··· Fragment tekstu

William wiedział też, że tylko jeden z nas przeżyje, i powiedział mi to.
Komunikowaliśmy się za pomocą myśli, nie słów; żaden z nas nie pamiętał czasów,
kiedy jeszcze nie byliśmy razem, ale obaj wiedzieliśmy, że byliśmy gdzieś, istnieliśmy
jako ktoś inny i że znów tym kimś będziemy”. (…) Według Williama było nam
przeznaczone, że tym razem będziemy obaj jednością”. „Bracia” stworzyli w
schowku swój własny, magiczny świat i nazwali go Murlandią, miejscem, „ w Którym Spotykają się Wszystkie Światy”,
miejsce o którym wie tylko Albert i jego „brat” William: „…to, co dzieje się w schowku, wydaje się znacznie bardziej realne niż
tak zwana rzeczywistość”.

······
··· Dostarczone dane

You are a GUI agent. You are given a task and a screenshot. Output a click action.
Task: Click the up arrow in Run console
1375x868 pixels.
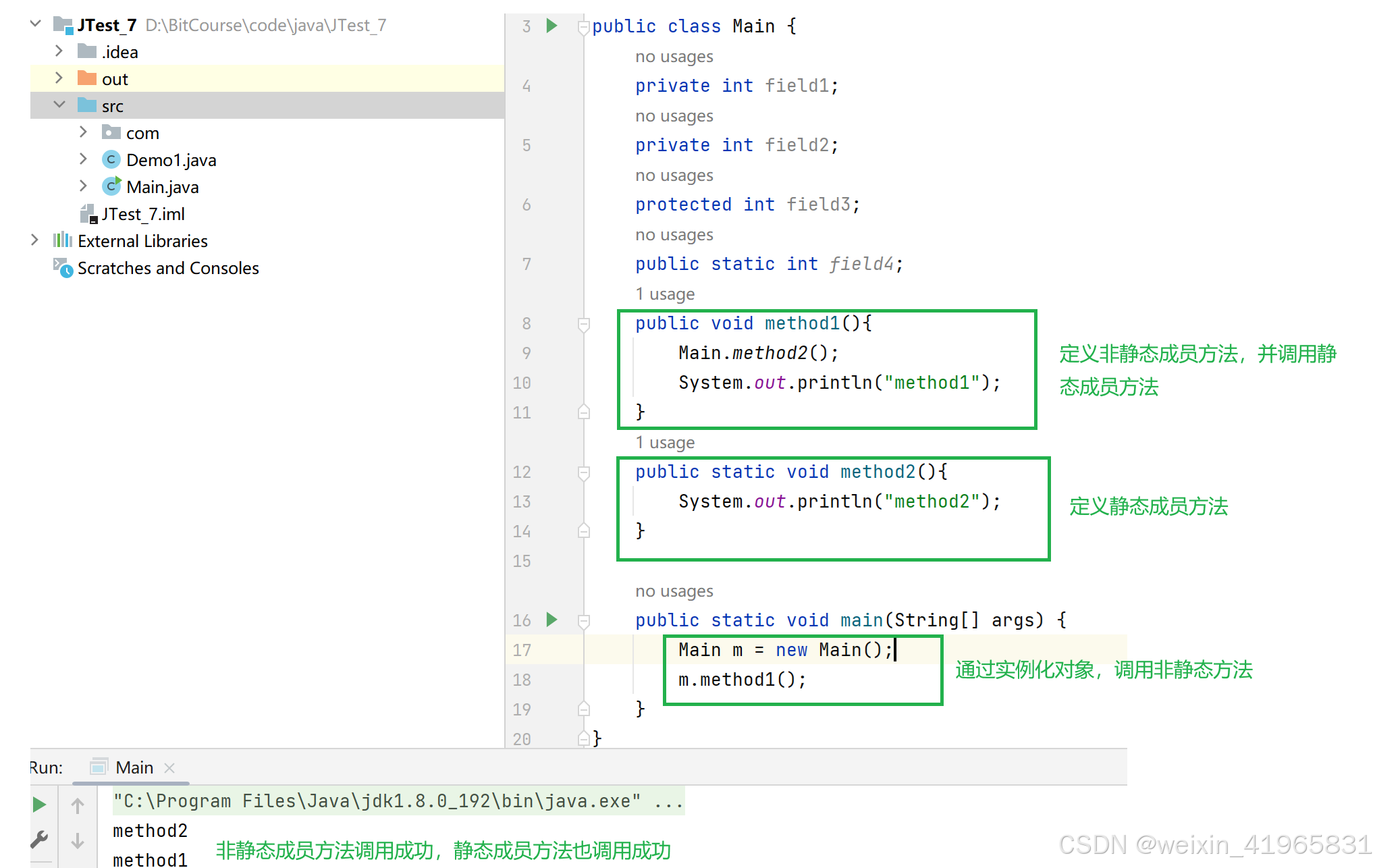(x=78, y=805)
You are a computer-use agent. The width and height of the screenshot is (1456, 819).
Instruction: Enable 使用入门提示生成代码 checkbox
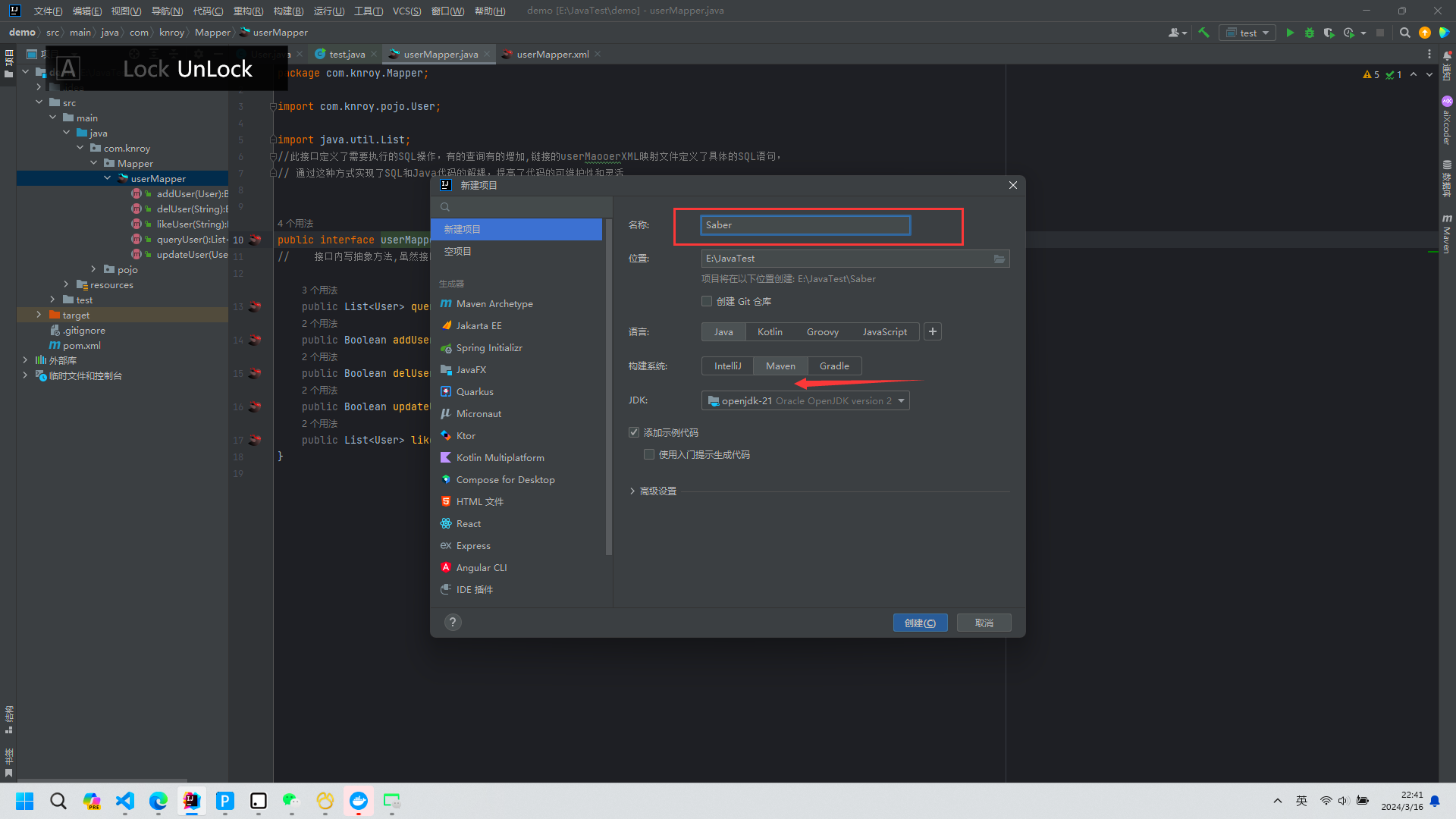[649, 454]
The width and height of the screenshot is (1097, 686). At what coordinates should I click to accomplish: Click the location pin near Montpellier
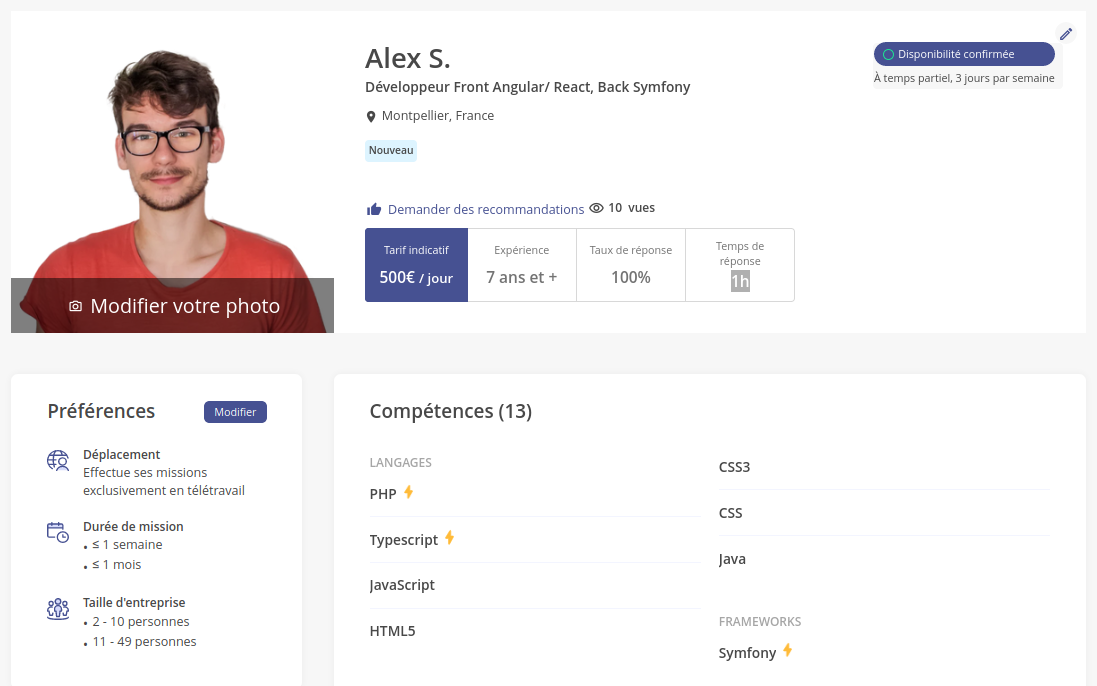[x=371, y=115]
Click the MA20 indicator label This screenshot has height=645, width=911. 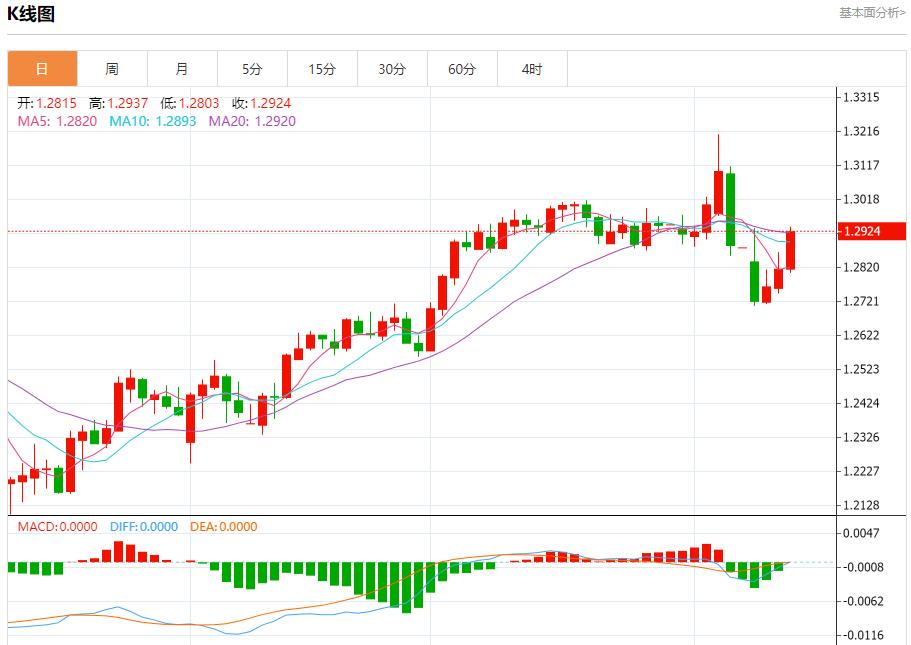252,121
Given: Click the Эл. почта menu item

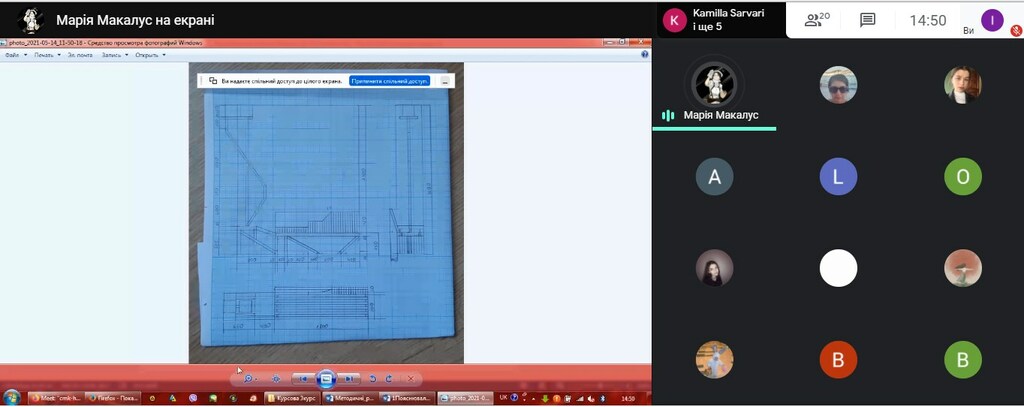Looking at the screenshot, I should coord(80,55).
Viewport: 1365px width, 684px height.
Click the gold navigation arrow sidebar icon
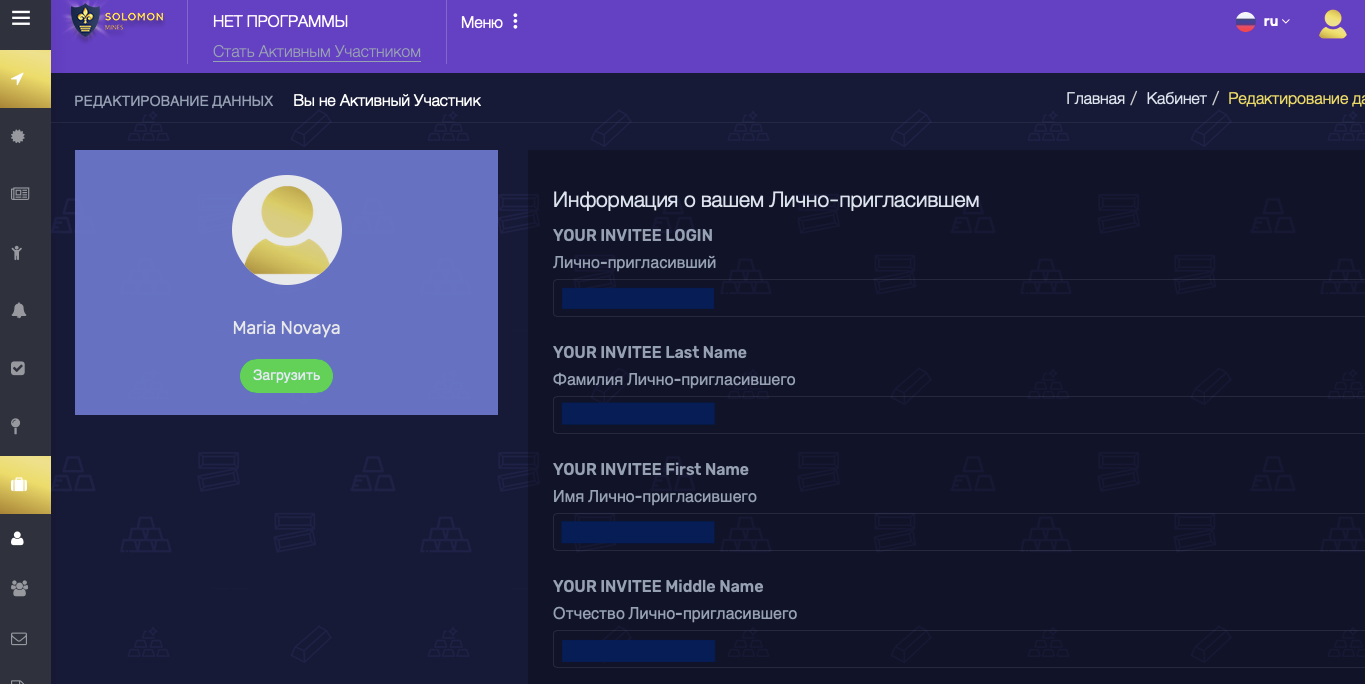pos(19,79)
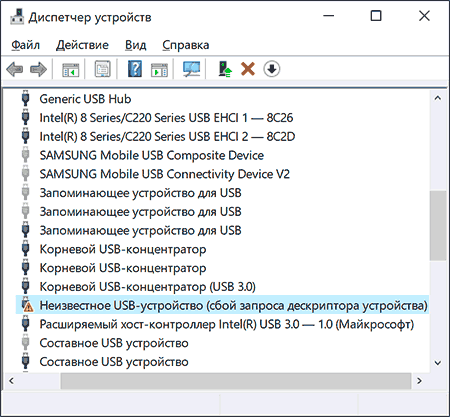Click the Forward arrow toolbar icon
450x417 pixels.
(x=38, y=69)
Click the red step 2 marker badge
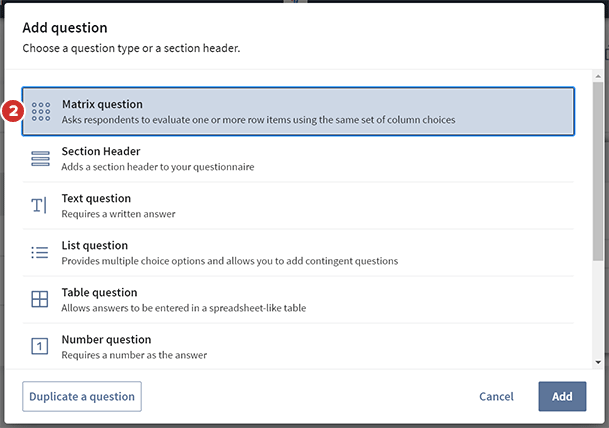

······

Podaj nazwę, jaką według fragmentu tekstu bracia nadali magicznemu światu stworzonemu w schowku. Korzystaj wyłącznie z fragmentu tekstu.

** Odpowiedź **
Nazwali go Murlandią.